__SUPPLIED PASSAGE__
--------------------
New findings from the international RAISE phase III study of 1,072 patients with metastatic colorectal cancer (mCRC) whose disease progressed on or after first-line therapy with bevacizumab, oxaliplatin, and a fluoropyrimidine, indicate that a combination of ramucirumab and FOLFIRI provides an overall survival (OS) advantage over standard second-line treatment with FOLFIRI alone. On average, patients treated with the ramucirumab combination lived six weeks longer than those treated with FOLFIRI plus placebo. The study was presented at 2015 Gastrointestinal Cancers Symposium (15-17 January 2015, San Francisco, USA).
The findings provide proof-of-concept for the development of new second-line treatment strategies for advanced colorectal cancer, especially using a combination of an anti-angiogenic drug with standard chemotherapy in those whose disease progresses after first-line chemotherapy with bevacizumab.
Angiogenesis is an important therapeutic target in colorectal cancer; VEGF plays a key role in angiogenesis. Ramucirumab is a human IgG1 monoclonal antibody that targets the extracellular domain of VEGFR-2. The agent is currently approved by FDA for the treatment of gastric and non-small cell lung cancers. The European Medicines Agency until now recommended its approval for gastric cancer only, but it is being studied in a range of other cancers, as well.
Patients with mCRC whose disease progressed on or after first-line treatment with bevacizumab and chemotherapy consisting of oxaliplatin plus a fluoropyrimidine were randomly assigned to treatment with FOLFIRI/ramucirumab or FOLFIRI/placebo (536 patients in each group). Other eligibility criteria were an ECOG performance status 0 or 1 and adequate organ function. The patients were randomised 1:1 (stratified by region, KRAS mutation status, and time to disease progression after beginning first-line treatment) to receive second line-therapy until disease progression, unacceptable toxicity, or death.
The OS was the main objective of the study. Secondary endpoints included progression-free survival (PFS), objective response rate (ORR), and safety.
The median OS was 13.3 months in the ramucirumab group compared with 11.7 months in the placebo group (hazard ratio, HR 0.84, p=0.0219). The PFS HR was 0.79 (p = 0.0005). Median PFS with ramucirumab was 5.7 months and 4.5 months for placebo. The ORR was 13.4% in the ramucirumab arm and 12.5% in the placebo arm (p = 0.6336). Subgroup results were consistent with the OS and PFS results.
Grade ≥3 adverse events occurring in >5% of patients were neutropenia (38.4% in the ramucirumab arm vs. 23.3% in the placebo arm), hypertension (11.2% vs. 2.8%), diarrhoea (10.8% vs. 9.7%), and fatigue (11.5% vs. 7.8%).
--------------------
__MATERIAL PROVIDED__
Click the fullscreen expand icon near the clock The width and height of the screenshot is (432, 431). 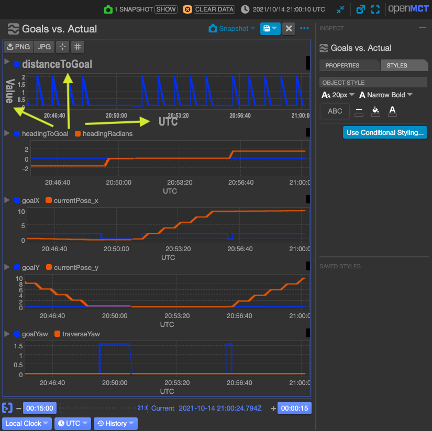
--------------------
__PROBLEM REQUIREMENTS__
Restate the colorectal cancer report from "The OS was the" up to and including "and PFS results.", swapping every "placebo" for "control". Nothing in the material is needed here.

__ANSWER SECTION__
The OS was the main objective of the study. Secondary endpoints included progression-free survival (PFS), objective response rate (ORR), and safety.
The median OS was 13.3 months in the ramucirumab group compared with 11.7 months in the control group (hazard ratio, HR 0.84, p=0.0219). The PFS HR was 0.79 (p = 0.0005). Median PFS with ramucirumab was 5.7 months and 4.5 months for control. The ORR was 13.4% in the ramucirumab arm and 12.5% in the control arm (p = 0.6336). Subgroup results were consistent with the OS and PFS results.